GUVs as biomimetic systems to study pathogenic-related mechanisms of human parasites
Dr. Yunuen Avalos, BEST Cofund postdoc, Nanomalaria group, IBEC
Membrane models such as Giant Unilamellar Vesicles (GUVs) are a powerful tool for studying reactions occurring in living cells. The main advantage of using these biomimetic systems is the vast possibility of controlling the conditions such as membrane composition, surrounding media and temperature; therefore, minimizing the complexity occurring in normal circumstances and allowing us to understand the mechanism of the membrane-related reactions.

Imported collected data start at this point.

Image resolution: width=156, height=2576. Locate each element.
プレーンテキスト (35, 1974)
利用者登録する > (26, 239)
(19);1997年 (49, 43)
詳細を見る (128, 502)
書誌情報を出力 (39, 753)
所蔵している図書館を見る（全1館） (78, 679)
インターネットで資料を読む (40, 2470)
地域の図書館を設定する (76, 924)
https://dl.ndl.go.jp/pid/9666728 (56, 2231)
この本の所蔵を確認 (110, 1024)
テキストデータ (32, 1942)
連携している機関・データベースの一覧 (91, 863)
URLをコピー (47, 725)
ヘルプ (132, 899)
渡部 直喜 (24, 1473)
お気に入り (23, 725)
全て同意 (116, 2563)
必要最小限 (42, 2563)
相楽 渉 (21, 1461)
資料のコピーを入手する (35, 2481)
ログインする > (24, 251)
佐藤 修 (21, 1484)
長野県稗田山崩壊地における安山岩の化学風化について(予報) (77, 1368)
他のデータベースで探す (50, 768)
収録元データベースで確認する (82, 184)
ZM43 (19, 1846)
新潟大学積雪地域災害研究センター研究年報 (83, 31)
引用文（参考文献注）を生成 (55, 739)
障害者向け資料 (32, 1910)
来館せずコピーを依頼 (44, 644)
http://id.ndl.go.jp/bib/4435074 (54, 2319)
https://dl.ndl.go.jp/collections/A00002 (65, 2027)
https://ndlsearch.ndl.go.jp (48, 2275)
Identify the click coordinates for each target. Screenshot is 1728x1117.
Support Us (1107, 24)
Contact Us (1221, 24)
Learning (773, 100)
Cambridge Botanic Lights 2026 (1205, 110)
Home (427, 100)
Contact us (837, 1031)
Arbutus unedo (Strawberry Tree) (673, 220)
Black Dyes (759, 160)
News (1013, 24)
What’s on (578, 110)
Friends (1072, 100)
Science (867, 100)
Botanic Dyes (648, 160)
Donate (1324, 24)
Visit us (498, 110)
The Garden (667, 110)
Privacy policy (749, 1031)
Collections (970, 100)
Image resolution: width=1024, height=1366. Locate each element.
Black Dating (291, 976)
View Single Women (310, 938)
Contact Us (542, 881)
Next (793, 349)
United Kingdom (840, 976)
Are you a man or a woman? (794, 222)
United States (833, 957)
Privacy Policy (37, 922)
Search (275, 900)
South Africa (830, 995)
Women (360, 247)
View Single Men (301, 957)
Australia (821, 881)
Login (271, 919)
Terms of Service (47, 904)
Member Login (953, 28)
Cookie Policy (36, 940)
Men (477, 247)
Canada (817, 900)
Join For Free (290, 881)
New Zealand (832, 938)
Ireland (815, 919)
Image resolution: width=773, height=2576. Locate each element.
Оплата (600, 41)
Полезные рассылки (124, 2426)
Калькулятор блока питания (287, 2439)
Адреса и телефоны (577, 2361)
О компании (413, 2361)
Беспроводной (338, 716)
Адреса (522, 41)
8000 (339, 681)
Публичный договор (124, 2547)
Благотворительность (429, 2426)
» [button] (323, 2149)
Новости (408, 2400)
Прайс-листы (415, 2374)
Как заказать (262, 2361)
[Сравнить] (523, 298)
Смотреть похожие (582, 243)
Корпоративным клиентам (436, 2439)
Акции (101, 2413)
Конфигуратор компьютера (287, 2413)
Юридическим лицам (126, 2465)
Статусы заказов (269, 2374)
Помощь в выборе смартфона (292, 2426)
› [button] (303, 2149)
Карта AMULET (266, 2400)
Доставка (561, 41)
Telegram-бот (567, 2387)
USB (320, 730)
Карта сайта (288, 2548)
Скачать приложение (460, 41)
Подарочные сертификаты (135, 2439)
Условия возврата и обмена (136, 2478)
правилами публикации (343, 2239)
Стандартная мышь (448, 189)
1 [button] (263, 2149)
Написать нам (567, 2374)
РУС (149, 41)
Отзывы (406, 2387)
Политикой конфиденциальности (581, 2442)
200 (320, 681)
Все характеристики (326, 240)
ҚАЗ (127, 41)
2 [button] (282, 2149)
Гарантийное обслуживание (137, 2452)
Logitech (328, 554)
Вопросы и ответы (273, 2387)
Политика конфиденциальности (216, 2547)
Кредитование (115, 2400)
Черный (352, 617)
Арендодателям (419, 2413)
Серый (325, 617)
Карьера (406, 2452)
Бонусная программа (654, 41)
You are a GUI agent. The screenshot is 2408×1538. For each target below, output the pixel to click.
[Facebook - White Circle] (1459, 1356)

In this talk I will focus on the use of GUVs for the reconstitution of the Endosomal Sorting Complex Required for Transport (ESCRT) machinery whose transitory nature on living membranes makes it difficult to study via in vivo systems. The ESCRT machinery is involved in important membrane-remodeling processes in eukaryotes such as cytokinesis, virus budding, plasma membrane repair, neuron pruning, etc. In all of these reactions, the ESCRT machinery orchestrates the fusion of buds that forms away from the cytosol, contrary to the process regulated by clathrin-coated vesicles. In protozoan parasites such as Plasmodium facilparum and Entamoeba histolytica (causative agents of Malaria and Amebiasis, respectively), the ESCRT machinery controls processes involved in the pathogenic mechanisms, such as exosome generation for Plasmodium and endosome maturation in Entamoeba. By using GUVs as a model system, the action of the ESCRT machinery from these and other organisms has been successfully reconstituted. The GUVs system allowed us to unveil the assembly sequence and the function of the proteins at the membrane. Moreover, we have recreated the topology occurring in living cells by a femto-injection approach. The results derived from these experiments can be used to find new therapeutic targets for the eradication of these parasitic diseases.